GaN Complementary-Metal-Oxide-Semiconductor (CMOS) Technology

In 2014, the Nobel prize in physics was jointly awarded to Prof. Isamu Akasaki, Prof. Hiroshi Amano, and Prof. Shuji Nakamura for the invention of the blue LED which enabled ubiquitous white lighting. The key innovative technology that underpinned the invention of blue-LED is the efficient doping of GaN with p-type dopants. For years p-GaN has been used only in optoelectronic devices such as LEDs and LASERs. In this thesis we demonstrate how p-GaN can be used to realize the next generation of efficient RF and power electronics. Apart from being a direct and wide band-gap semiconductor which can be useful for optoelectronic devices, GaN and its alloys have other material attributes like spontaneous and piezoelectric polarization, high electron mobility, and high saturation velocity for electrons. These properties enable n-channel GaN-based transistors to operate at a higher switching speed, and at a higher power density than their Si counterparts. To realize the full potential of GaN, the need for a complementary circuit technology cannot be overemphasized.
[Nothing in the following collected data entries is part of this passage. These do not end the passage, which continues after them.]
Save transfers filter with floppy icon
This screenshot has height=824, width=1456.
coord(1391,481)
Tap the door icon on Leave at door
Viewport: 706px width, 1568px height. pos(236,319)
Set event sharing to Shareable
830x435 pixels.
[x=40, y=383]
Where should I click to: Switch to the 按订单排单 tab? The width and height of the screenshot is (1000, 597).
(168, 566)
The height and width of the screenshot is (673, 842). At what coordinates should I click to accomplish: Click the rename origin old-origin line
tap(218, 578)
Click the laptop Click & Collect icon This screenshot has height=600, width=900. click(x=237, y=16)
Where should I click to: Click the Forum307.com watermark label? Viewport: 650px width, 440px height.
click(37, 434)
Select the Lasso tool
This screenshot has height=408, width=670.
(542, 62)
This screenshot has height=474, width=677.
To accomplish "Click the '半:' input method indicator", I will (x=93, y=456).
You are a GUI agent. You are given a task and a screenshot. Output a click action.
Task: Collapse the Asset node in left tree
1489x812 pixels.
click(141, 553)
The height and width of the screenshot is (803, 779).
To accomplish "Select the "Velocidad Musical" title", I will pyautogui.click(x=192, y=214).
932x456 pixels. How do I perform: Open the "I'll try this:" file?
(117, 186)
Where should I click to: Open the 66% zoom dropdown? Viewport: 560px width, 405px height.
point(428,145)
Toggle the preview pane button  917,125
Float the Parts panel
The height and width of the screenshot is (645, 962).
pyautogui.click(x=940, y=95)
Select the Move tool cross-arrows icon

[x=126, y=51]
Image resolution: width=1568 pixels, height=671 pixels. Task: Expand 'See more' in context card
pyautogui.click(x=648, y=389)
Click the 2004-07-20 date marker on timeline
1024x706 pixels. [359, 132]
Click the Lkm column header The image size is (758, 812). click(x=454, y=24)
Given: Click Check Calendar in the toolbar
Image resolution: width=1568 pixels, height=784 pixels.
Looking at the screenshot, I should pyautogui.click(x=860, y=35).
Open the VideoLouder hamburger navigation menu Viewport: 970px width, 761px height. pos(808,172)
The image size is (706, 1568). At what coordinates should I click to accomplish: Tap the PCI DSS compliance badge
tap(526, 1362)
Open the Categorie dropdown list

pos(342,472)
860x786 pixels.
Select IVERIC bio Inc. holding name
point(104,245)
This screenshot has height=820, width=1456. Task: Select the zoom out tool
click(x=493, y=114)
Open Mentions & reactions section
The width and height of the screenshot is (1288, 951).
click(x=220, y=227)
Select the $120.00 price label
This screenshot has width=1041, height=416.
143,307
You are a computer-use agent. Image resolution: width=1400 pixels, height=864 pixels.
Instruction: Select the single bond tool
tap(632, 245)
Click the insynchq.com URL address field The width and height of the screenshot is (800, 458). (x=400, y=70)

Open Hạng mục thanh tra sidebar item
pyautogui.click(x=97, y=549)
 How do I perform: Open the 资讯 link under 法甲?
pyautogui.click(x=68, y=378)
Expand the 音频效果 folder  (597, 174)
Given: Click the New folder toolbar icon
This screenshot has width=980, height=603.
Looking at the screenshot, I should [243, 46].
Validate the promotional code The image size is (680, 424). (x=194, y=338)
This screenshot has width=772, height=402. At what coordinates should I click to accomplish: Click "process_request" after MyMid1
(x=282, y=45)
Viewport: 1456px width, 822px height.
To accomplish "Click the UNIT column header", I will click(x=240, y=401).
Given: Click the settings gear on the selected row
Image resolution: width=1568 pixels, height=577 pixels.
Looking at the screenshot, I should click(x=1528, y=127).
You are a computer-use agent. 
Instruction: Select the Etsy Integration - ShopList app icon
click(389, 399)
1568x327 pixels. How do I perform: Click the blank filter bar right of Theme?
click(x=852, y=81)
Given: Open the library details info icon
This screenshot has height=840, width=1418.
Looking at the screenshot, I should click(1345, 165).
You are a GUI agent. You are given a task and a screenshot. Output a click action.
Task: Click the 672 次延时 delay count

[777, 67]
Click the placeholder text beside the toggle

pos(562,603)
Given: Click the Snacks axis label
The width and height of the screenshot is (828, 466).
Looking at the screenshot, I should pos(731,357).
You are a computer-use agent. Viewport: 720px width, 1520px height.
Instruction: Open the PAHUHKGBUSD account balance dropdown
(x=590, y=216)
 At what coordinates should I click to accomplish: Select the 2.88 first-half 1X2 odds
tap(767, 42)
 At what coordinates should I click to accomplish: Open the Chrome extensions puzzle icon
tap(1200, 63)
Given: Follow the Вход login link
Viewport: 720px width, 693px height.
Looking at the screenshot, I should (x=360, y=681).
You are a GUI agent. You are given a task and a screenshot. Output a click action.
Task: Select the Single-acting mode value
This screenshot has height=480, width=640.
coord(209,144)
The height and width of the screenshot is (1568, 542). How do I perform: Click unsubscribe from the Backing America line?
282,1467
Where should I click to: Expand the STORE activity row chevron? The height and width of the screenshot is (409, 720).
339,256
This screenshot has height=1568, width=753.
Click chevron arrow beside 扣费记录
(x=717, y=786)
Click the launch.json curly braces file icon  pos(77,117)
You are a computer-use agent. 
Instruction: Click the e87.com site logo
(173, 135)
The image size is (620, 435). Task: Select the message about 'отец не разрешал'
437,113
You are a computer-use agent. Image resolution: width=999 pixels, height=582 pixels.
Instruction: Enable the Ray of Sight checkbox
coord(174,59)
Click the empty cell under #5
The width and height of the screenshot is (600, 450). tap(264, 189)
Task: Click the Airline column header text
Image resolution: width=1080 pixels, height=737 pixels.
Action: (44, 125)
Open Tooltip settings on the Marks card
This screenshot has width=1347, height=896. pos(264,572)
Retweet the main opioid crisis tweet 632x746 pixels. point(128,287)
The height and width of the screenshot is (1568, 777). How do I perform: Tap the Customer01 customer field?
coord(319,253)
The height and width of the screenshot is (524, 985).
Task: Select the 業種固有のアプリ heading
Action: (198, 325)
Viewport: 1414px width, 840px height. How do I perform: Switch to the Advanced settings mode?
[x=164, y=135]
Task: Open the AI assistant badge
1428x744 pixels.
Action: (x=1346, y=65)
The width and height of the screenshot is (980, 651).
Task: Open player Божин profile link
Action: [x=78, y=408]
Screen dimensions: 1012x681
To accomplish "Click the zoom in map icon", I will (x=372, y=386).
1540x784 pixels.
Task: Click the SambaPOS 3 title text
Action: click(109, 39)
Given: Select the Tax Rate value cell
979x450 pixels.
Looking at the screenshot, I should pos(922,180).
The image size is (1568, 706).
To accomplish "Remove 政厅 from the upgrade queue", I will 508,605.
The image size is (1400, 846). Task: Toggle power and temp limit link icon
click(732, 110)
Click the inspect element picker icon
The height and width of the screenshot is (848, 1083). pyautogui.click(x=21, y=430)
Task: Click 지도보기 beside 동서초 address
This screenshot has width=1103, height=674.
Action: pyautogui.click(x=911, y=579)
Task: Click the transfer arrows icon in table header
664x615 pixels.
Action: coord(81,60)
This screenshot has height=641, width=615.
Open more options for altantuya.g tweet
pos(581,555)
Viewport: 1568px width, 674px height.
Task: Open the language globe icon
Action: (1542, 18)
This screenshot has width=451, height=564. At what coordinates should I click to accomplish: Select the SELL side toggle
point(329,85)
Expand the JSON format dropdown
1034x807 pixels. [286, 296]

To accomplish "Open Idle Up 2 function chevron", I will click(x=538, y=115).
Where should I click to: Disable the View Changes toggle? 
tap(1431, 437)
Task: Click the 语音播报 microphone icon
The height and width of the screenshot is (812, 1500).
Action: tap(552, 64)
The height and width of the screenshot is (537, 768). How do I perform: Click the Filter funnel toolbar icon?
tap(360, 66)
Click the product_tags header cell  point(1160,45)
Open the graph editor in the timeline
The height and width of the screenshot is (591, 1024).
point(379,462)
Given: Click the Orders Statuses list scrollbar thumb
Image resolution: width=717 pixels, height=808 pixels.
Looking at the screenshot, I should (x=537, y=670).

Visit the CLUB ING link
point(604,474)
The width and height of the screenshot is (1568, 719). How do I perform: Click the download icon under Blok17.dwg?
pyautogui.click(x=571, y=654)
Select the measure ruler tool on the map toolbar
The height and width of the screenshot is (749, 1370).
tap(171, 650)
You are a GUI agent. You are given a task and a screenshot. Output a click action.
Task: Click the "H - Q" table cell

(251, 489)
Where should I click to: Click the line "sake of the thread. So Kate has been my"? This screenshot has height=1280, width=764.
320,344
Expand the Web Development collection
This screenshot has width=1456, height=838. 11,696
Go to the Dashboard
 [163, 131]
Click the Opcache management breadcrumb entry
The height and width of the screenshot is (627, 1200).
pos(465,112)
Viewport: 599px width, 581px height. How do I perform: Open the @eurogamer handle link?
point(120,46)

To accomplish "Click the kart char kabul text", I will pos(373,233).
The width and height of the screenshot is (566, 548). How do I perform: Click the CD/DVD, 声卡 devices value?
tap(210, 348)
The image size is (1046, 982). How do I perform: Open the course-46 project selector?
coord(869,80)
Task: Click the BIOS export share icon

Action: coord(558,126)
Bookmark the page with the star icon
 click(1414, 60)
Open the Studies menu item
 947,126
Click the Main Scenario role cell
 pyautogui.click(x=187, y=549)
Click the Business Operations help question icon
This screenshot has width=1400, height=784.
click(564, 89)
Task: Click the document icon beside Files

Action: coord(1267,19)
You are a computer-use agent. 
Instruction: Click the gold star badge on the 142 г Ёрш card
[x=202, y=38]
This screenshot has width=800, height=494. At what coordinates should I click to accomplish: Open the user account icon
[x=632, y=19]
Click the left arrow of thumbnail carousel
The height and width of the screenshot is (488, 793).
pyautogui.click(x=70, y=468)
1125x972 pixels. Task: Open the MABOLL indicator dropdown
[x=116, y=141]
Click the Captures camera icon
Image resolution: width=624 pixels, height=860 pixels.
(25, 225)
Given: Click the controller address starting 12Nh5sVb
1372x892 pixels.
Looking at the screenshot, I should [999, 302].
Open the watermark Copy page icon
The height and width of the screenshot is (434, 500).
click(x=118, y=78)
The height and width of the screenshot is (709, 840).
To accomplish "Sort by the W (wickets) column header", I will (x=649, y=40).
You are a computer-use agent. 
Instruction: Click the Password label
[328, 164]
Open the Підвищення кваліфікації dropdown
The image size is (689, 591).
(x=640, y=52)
A high performance GaN-Complementary-Metal-Oxide-Semiconductor (CMOS) technology could potentially find applications in data centers, electric vehicles, space electronics, on-chip power converters, beyond 5G base stations, and a plethora of other applications where Si falls short in terms of performance and efficiency. However, a major roadblock towards realizing such a technology is the lack of high-performance GaN p-channel transistors that can be monolithically integrated with GaN n-channel devices. This thesis develops key pathways to improve the current density of GaN p-channel transistors by demonstrating a self-aligned gate and a FinFET technology for the p-channel device. Our demonstrated GaN p-channel devices exhibit record performance in terms of on-current density, on-off ratio, subthreshold swing and on-resistance. This thesis for the first time demonstrates a GaN-CMOS technology on a 6-inch GaN-on-Si wafer by fabricating a monolithically integrated p-channel GaN transistor with an E-mode GaN n-channel device.